• Task brief
Looking at the records below, say how many lines contain "dropdown". Nothing else belongs in the answer.

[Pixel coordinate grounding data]

+ + +

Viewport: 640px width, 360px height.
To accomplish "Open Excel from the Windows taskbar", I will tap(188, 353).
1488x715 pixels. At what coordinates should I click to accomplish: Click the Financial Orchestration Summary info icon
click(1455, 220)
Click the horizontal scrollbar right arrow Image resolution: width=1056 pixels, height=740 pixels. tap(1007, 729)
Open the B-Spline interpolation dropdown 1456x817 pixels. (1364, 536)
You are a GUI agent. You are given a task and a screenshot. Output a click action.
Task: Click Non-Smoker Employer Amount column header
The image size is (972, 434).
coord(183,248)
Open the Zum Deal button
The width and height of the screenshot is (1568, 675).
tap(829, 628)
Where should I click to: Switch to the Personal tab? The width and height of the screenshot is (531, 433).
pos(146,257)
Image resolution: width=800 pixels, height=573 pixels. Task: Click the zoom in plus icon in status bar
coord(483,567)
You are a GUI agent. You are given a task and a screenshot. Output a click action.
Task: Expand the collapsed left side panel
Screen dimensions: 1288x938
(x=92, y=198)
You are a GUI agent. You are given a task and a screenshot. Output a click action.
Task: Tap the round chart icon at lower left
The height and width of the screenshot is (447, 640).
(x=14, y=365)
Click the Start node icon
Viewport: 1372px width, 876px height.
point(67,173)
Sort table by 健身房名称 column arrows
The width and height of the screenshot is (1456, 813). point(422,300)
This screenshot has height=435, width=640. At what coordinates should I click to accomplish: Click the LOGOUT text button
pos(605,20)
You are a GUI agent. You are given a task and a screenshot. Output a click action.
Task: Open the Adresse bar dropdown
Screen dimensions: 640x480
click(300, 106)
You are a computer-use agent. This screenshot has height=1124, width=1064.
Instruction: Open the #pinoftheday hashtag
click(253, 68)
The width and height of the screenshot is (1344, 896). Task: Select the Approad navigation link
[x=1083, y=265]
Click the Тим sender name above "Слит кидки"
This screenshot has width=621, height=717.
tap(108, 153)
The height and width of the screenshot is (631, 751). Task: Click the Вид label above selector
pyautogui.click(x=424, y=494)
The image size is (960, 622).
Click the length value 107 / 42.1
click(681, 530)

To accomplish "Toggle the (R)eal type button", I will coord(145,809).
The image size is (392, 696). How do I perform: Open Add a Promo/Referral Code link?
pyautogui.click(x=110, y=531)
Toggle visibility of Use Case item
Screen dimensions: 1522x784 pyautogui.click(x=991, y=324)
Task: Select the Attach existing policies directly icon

+ + +

• Finished task
2